TÂCHES À FAIRE ▸
a - Transcrivez fidèlement le passage de l'extrait commençant par « Ce n'est pas non » et se poursuivant jusqu'à « un Poséidon courroucé. ».
b - Répondez brièvement à ces questions sur l'extrait :
(i) Par qui Acosta ne pouvait-il pas être vu en présence d'un journaliste ?
(ii) Quand le Rêve américain a-t-il brûlé ?
(iii) À quel personnage les deux zigues sont-ils comparés ?

EXTRAIT ▸
━━━━━━━━━━━━━━━━━━━━━━━━━━━━━━

Ce n'est pas un livre sur un week end de Hunter S. Thompson et d'Oscar Zeta Acosta mais ça, on le savait déjà de la bouche de l'auteur. Thompson a seulement transformé un voyage qu'ils avaient fait pour discuter car Acosta ne pouvait pas être vu en présence d'un journaliste par ses pairs du Chicano Movement.

Ce n'est pas non plus un livre sur le Rêve américain. Non, c'est l'arlésienne. Les personnages le cherchent, enfin ils partent en quête plutôt, avec toutes les victuailles. Puis ils tournent en rond. A un moment, ils décident de le chercher de nouveau, Malheureusement, il a brûlé il y a trois ans. Les deux zigues sont Ulysse et le Rêve américain, c'est Ithaque. Les sirènes, les cyclopes, les Circé, tout. Ils s'inventent même un Poséidon courroucé.

━━━━━━━━━━━━━━━━━━━━━━━━━━━━━━

LISTE DES ENREGISTREMENTS ▸
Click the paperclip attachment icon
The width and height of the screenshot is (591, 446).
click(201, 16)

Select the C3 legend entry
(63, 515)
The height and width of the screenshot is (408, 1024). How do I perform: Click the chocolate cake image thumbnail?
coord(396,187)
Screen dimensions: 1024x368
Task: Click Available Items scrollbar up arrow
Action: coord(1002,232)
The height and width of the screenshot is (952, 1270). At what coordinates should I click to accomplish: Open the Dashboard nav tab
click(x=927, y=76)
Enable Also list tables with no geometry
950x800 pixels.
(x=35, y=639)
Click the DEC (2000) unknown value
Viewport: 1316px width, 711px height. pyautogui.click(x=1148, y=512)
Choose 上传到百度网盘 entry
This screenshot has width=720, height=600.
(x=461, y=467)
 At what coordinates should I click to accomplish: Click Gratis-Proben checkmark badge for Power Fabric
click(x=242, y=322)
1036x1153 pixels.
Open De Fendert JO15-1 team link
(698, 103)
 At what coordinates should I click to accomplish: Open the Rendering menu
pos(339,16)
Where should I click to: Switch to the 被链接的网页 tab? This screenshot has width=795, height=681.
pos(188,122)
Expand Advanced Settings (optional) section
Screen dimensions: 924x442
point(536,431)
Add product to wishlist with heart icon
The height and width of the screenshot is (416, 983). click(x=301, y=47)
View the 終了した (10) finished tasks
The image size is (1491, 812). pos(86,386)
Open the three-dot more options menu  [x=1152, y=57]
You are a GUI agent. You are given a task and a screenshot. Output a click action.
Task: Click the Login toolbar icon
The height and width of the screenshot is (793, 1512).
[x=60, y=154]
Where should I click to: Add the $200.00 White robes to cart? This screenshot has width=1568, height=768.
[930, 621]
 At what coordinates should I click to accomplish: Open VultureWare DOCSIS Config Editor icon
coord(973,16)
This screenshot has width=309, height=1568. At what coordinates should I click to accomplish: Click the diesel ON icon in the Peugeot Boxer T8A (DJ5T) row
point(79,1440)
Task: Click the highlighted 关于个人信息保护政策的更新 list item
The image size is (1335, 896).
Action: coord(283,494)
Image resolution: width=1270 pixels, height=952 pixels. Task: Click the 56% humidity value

━━━━━━━━━━━━━━━━━━━━━━━━━━━━━━

RÉPONSES PAR TÂCHE ▸
a -
Ce n'est pas non plus un livre sur le Rêve américain. Non, c'est l'arlésienne. Les personnages le cherchent, enfin ils partent en quête plutôt, avec toutes les victuailles. Puis ils tournent en rond. A un moment, ils décident de le chercher de nouveau, Malheureusement, il a brûlé il y a trois ans. Les deux zigues sont Ulysse et le Rêve américain, c'est Ithaque. Les sirènes, les cyclopes, les Circé, tout. Ils s'inventent même un Poséidon courroucé.

b -
(i) Par ses pairs du Chicano Movement.
(ii) Il y a trois ans.
(iii) À Ulysse.